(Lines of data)
-- START --

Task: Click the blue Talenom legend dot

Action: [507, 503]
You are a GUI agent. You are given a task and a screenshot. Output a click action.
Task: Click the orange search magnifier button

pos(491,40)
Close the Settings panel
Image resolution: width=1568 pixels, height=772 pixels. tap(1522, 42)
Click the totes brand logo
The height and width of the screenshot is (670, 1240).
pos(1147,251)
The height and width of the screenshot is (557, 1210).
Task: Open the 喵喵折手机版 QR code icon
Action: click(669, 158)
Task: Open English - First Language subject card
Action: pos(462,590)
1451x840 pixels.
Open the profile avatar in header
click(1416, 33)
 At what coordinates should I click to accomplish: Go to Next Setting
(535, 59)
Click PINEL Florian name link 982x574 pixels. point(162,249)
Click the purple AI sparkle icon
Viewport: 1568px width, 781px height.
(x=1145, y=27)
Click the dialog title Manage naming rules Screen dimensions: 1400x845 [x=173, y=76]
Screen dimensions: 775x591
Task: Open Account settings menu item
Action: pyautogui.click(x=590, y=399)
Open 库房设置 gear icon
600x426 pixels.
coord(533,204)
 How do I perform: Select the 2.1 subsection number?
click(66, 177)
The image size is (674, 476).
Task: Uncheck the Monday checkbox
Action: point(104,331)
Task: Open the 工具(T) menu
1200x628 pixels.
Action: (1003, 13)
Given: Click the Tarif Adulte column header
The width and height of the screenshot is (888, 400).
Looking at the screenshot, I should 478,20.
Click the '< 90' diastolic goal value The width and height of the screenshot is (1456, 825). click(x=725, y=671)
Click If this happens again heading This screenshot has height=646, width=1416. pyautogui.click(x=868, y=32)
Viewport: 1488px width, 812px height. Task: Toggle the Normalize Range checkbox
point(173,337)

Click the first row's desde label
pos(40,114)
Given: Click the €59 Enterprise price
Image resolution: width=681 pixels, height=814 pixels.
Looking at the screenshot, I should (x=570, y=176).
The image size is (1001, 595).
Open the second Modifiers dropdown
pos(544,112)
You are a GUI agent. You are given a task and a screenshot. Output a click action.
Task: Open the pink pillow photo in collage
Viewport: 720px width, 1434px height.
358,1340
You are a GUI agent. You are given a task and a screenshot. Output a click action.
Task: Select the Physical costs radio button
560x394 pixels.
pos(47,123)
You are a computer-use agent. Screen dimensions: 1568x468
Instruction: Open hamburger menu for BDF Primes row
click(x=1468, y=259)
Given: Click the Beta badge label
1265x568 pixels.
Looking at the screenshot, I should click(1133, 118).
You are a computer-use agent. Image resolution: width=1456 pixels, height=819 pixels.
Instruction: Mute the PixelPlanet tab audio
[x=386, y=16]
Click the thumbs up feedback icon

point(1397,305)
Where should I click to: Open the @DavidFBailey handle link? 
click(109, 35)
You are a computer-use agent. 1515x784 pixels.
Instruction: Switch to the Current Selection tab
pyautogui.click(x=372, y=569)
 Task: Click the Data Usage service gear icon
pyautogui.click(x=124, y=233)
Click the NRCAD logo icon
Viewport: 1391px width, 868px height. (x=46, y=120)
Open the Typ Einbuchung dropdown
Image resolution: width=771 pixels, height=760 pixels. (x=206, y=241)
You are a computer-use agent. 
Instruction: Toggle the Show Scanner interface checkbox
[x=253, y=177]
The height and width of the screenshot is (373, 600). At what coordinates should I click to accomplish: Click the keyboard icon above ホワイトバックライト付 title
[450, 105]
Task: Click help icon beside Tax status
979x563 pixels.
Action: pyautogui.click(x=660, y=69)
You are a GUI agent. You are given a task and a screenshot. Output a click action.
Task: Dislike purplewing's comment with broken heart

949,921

-- END --

§ **What this task involves**
Reproduce all of the items above, replacing every occurrence of "dropdown" with "drop-down menu" and leaving everything else untouched.

§ **Exercise response**
Task: Click the blue Talenom legend dot

Action: [507, 503]
You are a GUI agent. You are given a task and a screenshot. Output a click action.
Task: Click the orange search magnifier button

pos(491,40)
Close the Settings panel
Image resolution: width=1568 pixels, height=772 pixels. tap(1522, 42)
Click the totes brand logo
The height and width of the screenshot is (670, 1240).
pos(1147,251)
The height and width of the screenshot is (557, 1210).
Task: Open the 喵喵折手机版 QR code icon
Action: click(669, 158)
Task: Open English - First Language subject card
Action: pos(462,590)
1451x840 pixels.
Open the profile avatar in header
click(1416, 33)
 At what coordinates should I click to accomplish: Go to Next Setting
(535, 59)
Click PINEL Florian name link 982x574 pixels. point(162,249)
Click the purple AI sparkle icon
Viewport: 1568px width, 781px height.
(x=1145, y=27)
Click the dialog title Manage naming rules Screen dimensions: 1400x845 [x=173, y=76]
Screen dimensions: 775x591
Task: Open Account settings menu item
Action: pyautogui.click(x=590, y=399)
Open 库房设置 gear icon
600x426 pixels.
coord(533,204)
 How do I perform: Select the 2.1 subsection number?
click(66, 177)
The image size is (674, 476).
Task: Uncheck the Monday checkbox
Action: point(104,331)
Task: Open the 工具(T) menu
1200x628 pixels.
Action: (1003, 13)
Given: Click the Tarif Adulte column header
The width and height of the screenshot is (888, 400).
Looking at the screenshot, I should 478,20.
Click the '< 90' diastolic goal value The width and height of the screenshot is (1456, 825). click(x=725, y=671)
Click If this happens again heading This screenshot has height=646, width=1416. pyautogui.click(x=868, y=32)
Viewport: 1488px width, 812px height. Task: Toggle the Normalize Range checkbox
point(173,337)

Click the first row's desde label
pos(40,114)
Given: Click the €59 Enterprise price
Image resolution: width=681 pixels, height=814 pixels.
Looking at the screenshot, I should (x=570, y=176).
The image size is (1001, 595).
Open the second Modifiers drop-down menu
pos(544,112)
You are a GUI agent. You are given a task and a screenshot. Output a click action.
Task: Open the pink pillow photo in collage
Viewport: 720px width, 1434px height.
358,1340
You are a GUI agent. You are given a task and a screenshot. Output a click action.
Task: Select the Physical costs radio button
560x394 pixels.
pos(47,123)
You are a computer-use agent. Screen dimensions: 1568x468
Instruction: Open hamburger menu for BDF Primes row
click(x=1468, y=259)
Given: Click the Beta badge label
1265x568 pixels.
Looking at the screenshot, I should click(1133, 118).
You are a computer-use agent. Image resolution: width=1456 pixels, height=819 pixels.
Instruction: Mute the PixelPlanet tab audio
[x=386, y=16]
Click the thumbs up feedback icon

point(1397,305)
Where should I click to: Open the @DavidFBailey handle link? 
click(109, 35)
You are a computer-use agent. 1515x784 pixels.
Instruction: Switch to the Current Selection tab
pyautogui.click(x=372, y=569)
 Task: Click the Data Usage service gear icon
pyautogui.click(x=124, y=233)
Click the NRCAD logo icon
Viewport: 1391px width, 868px height. (x=46, y=120)
Open the Typ Einbuchung drop-down menu
Image resolution: width=771 pixels, height=760 pixels. (x=206, y=241)
You are a computer-use agent. 
Instruction: Toggle the Show Scanner interface checkbox
[x=253, y=177]
The height and width of the screenshot is (373, 600). At what coordinates should I click to accomplish: Click the keyboard icon above ホワイトバックライト付 title
[450, 105]
Task: Click help icon beside Tax status
979x563 pixels.
Action: pyautogui.click(x=660, y=69)
You are a GUI agent. You are given a task and a screenshot. Output a click action.
Task: Dislike purplewing's comment with broken heart

949,921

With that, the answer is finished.